- _AIM OF THE TASK_:
Your task is to return, word for word, only the lines from the line with "Task: Open the" through the close of the data. Exclude all pictures.

(Stored data)
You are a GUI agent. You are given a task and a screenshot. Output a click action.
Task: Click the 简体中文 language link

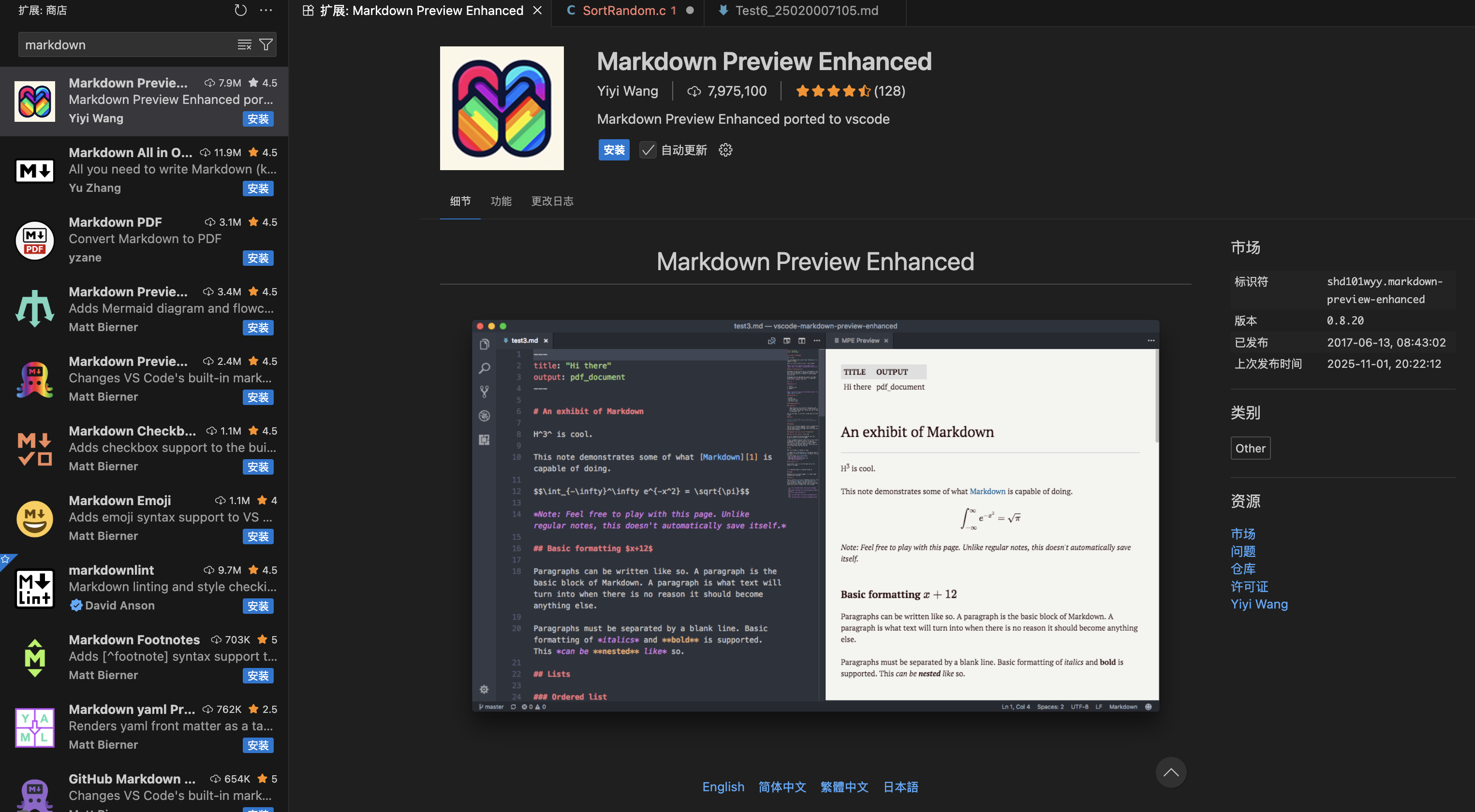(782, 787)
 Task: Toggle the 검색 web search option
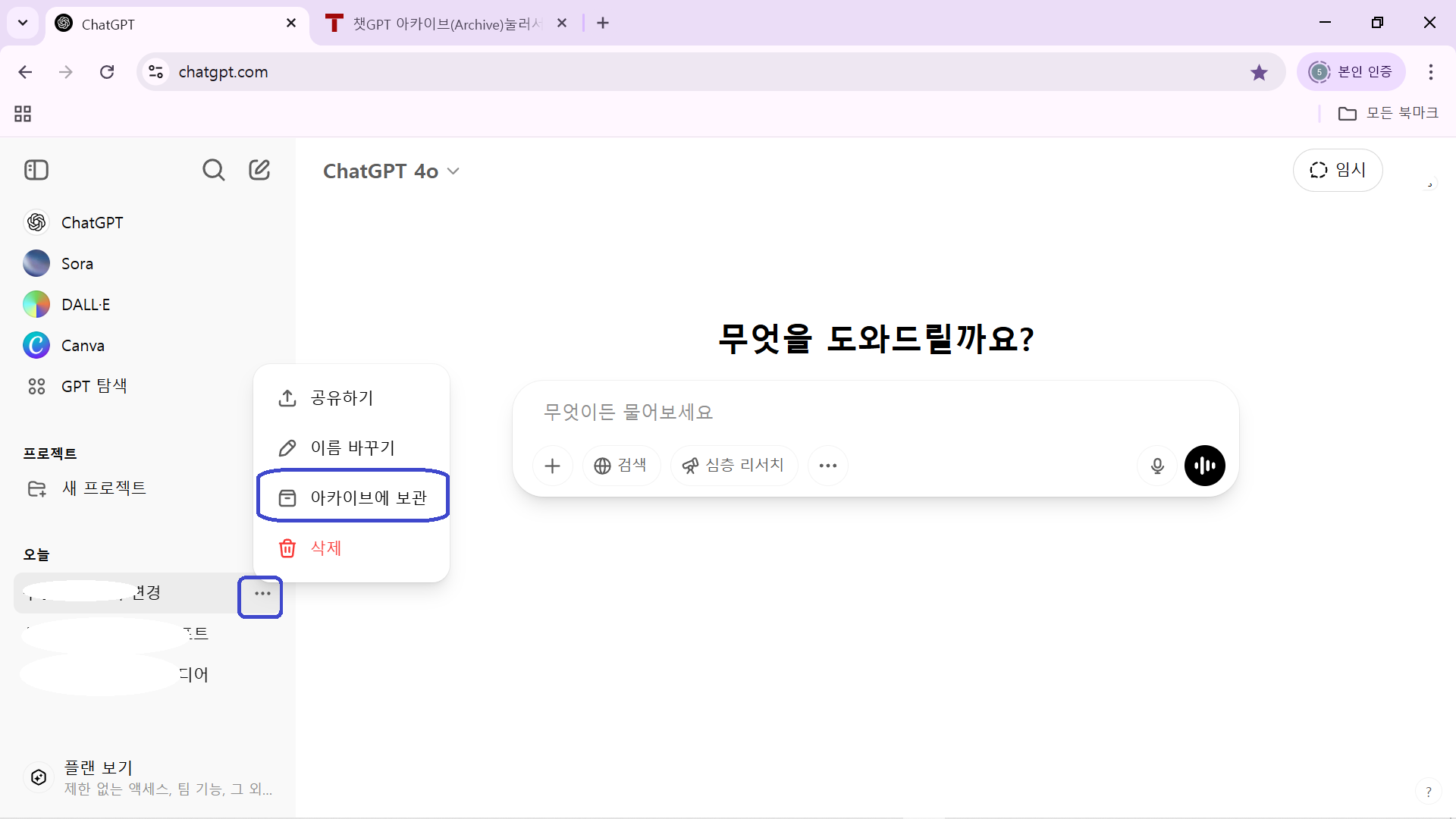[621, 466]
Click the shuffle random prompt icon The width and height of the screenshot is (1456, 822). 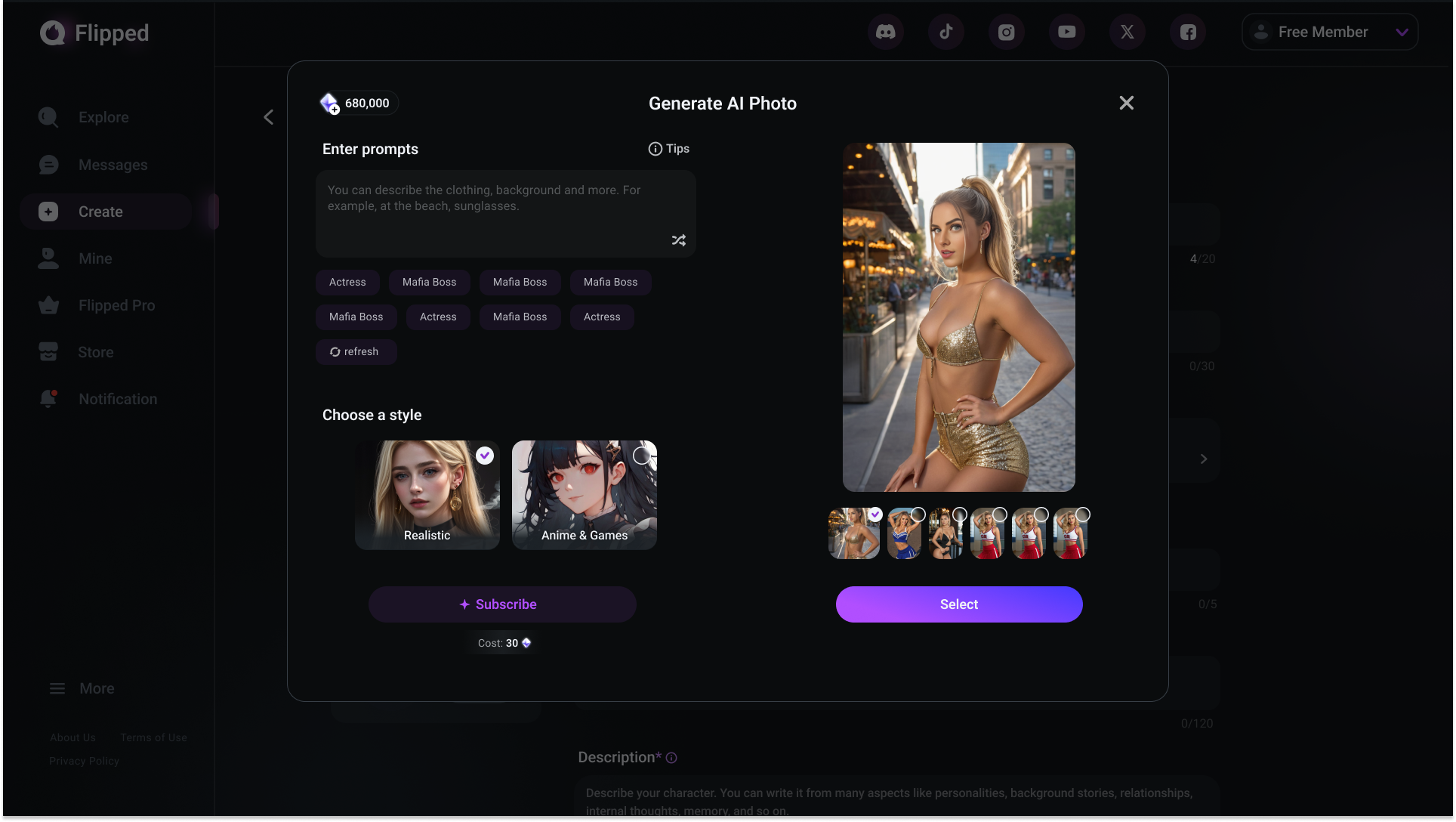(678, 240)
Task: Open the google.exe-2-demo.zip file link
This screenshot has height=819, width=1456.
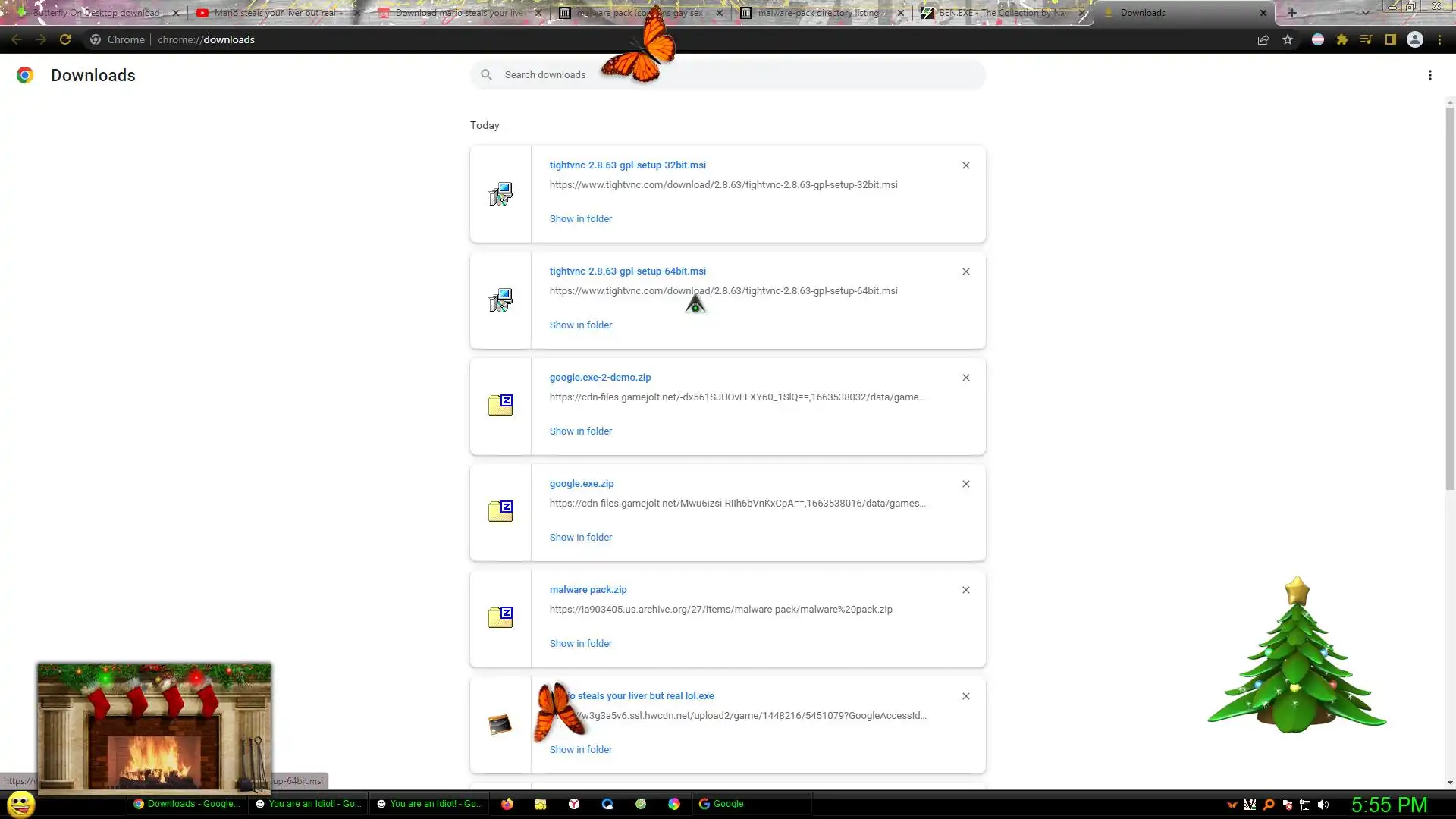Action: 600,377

- _EXERCISE RESULT_:
Task: Open the google.exe-2-demo.zip file link
This screenshot has height=819, width=1456.
Action: 600,377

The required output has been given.